[Stored records]
* * * * * * * * *
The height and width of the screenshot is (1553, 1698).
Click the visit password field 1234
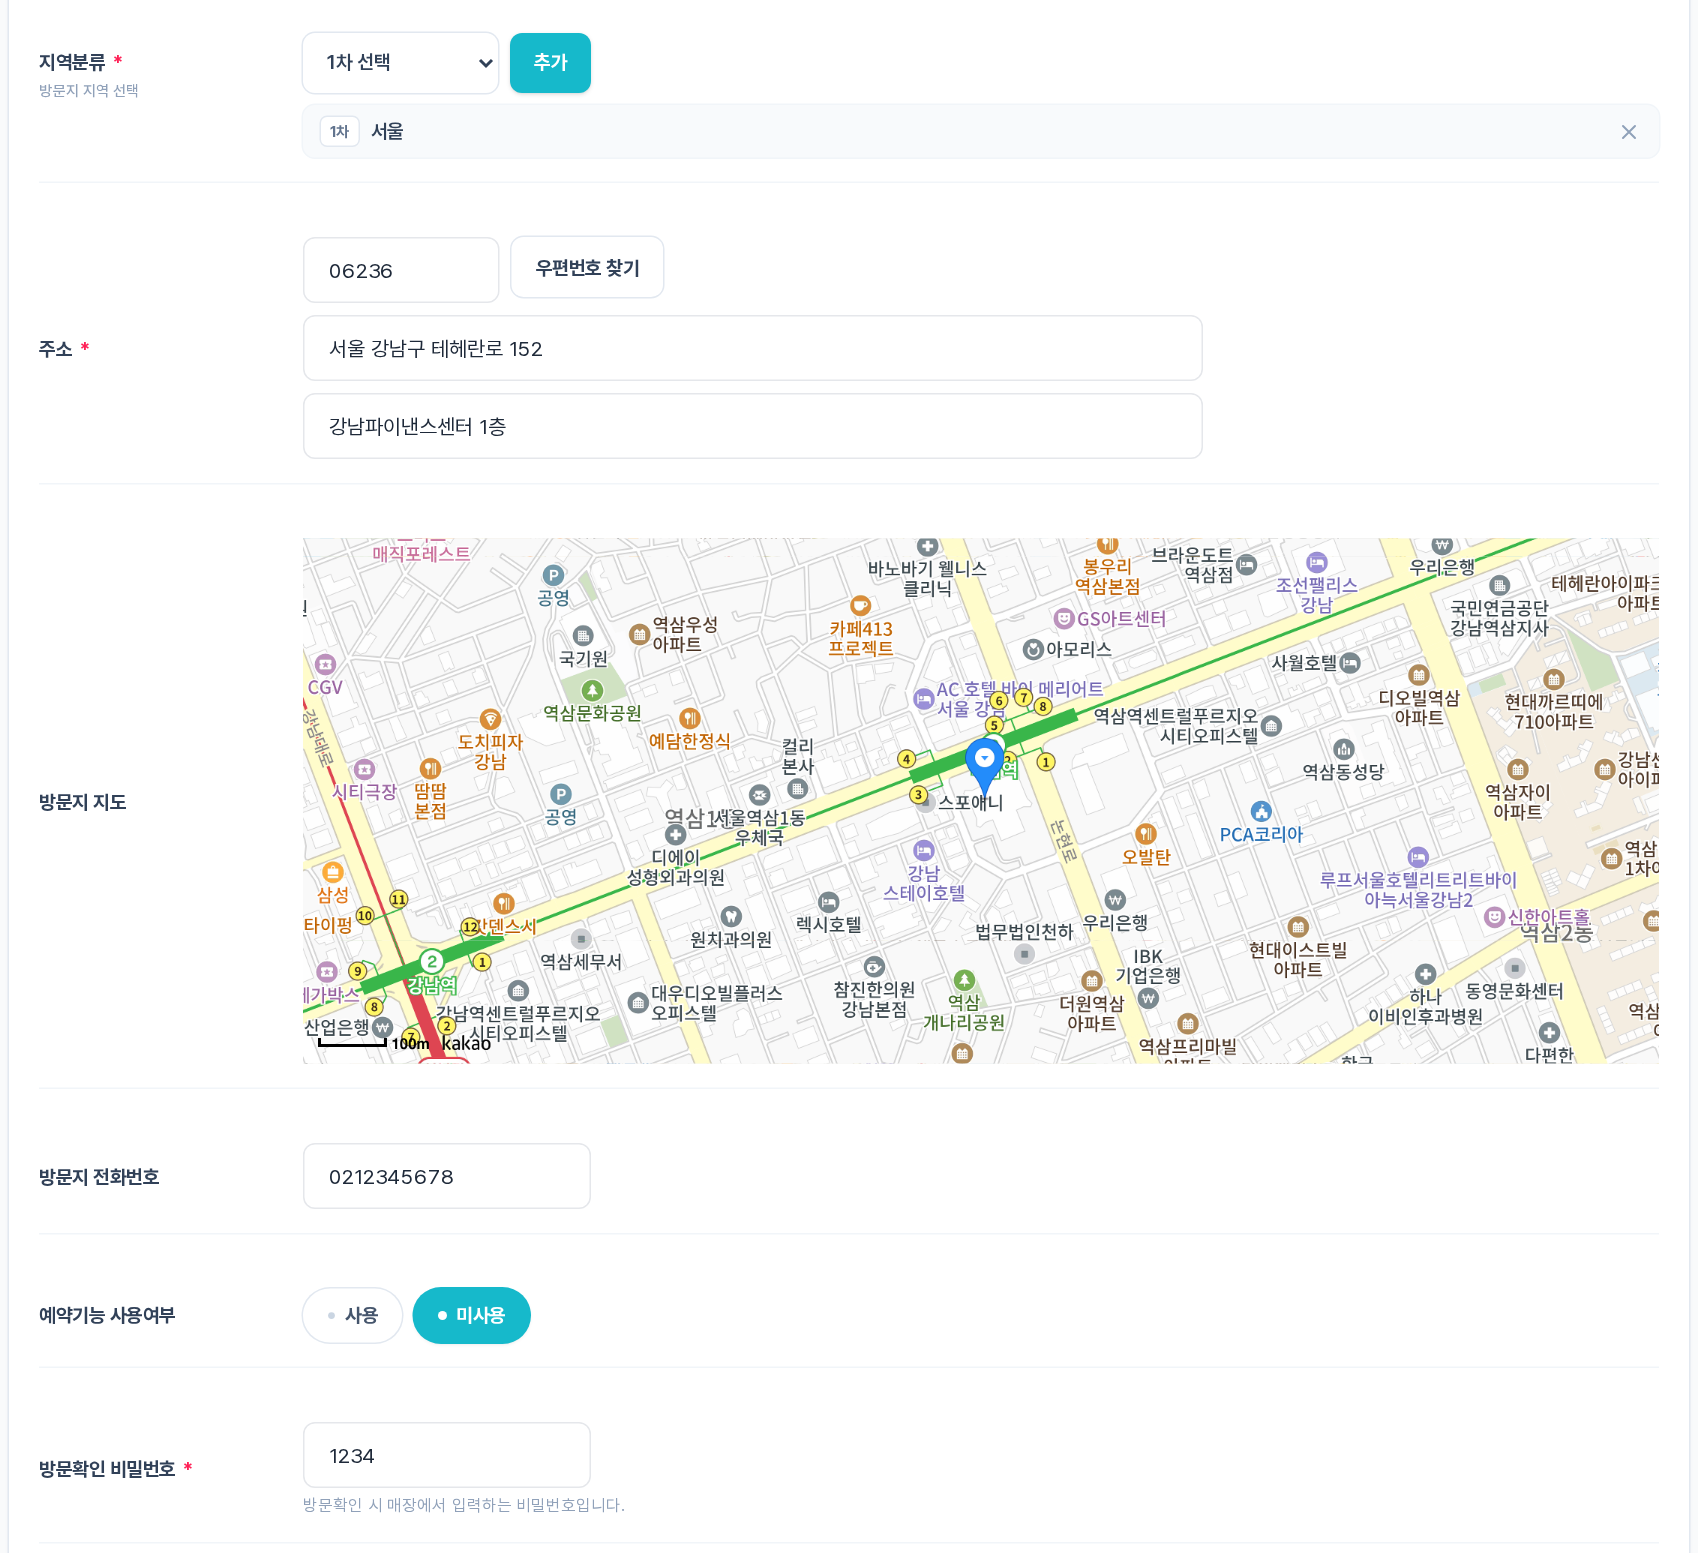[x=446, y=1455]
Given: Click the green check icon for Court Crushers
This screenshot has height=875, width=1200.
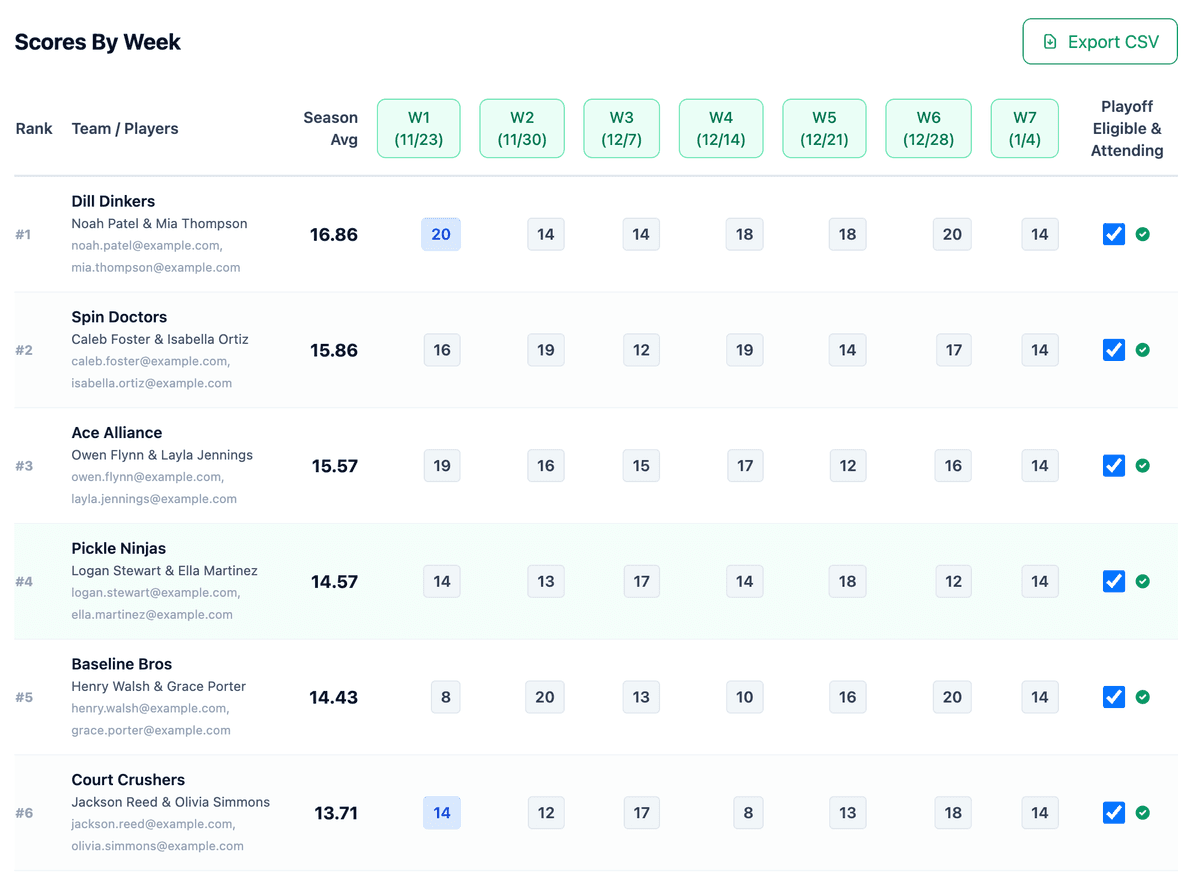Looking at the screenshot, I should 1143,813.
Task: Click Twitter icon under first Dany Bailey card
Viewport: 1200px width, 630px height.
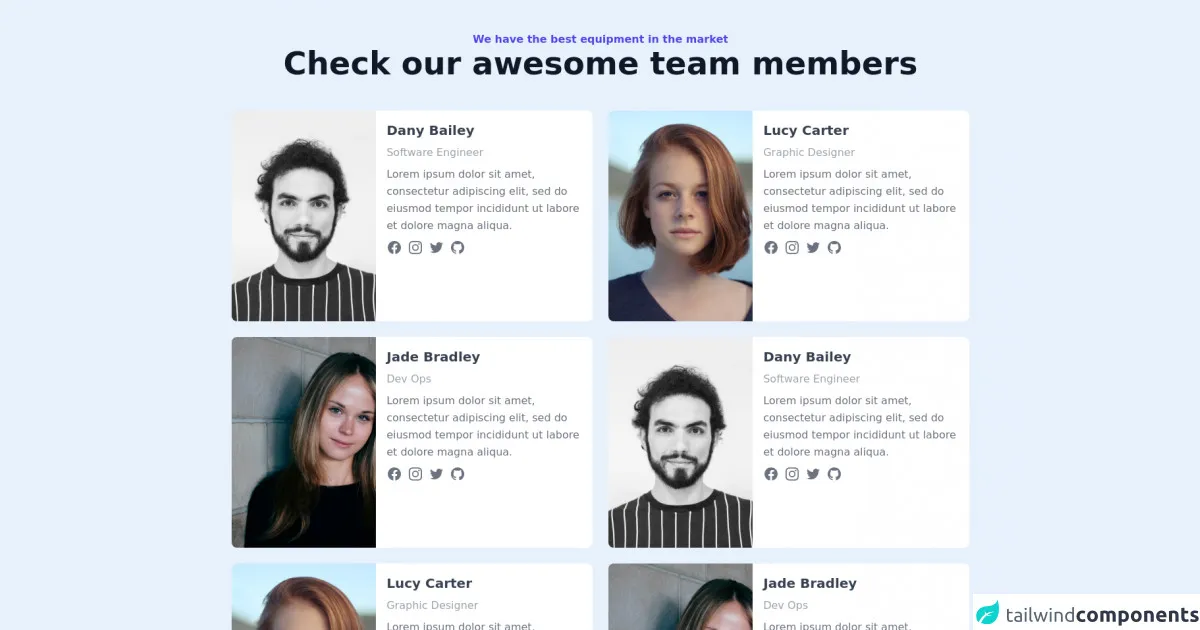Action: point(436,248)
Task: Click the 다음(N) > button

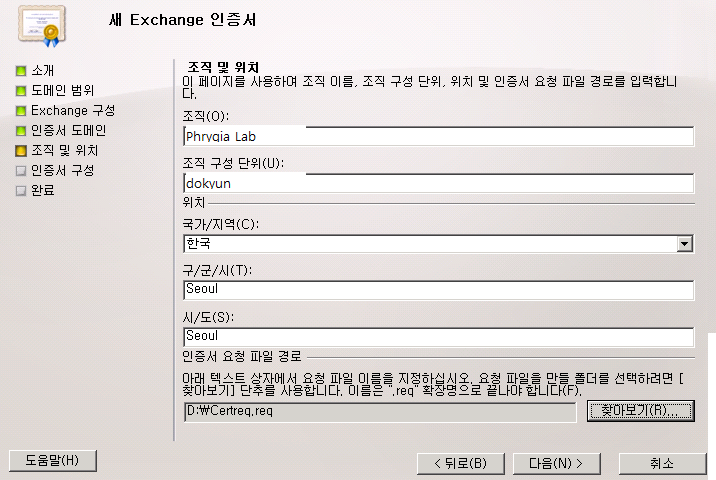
* * * * * * * * *
* _WRITTEN EXERCISE_: Reproduce all of the rows above word for word, leaving out the pictures.

* _ANSWER TO THE EXERCISE_:
The height and width of the screenshot is (1553, 1698).
Click the visit password field 1234
[x=446, y=1455]
Given: Click the green check icon for Court Crushers
This screenshot has height=875, width=1200.
Looking at the screenshot, I should 1143,813.
Task: Click Twitter icon under first Dany Bailey card
Viewport: 1200px width, 630px height.
Action: point(436,248)
Task: Click the 다음(N) > button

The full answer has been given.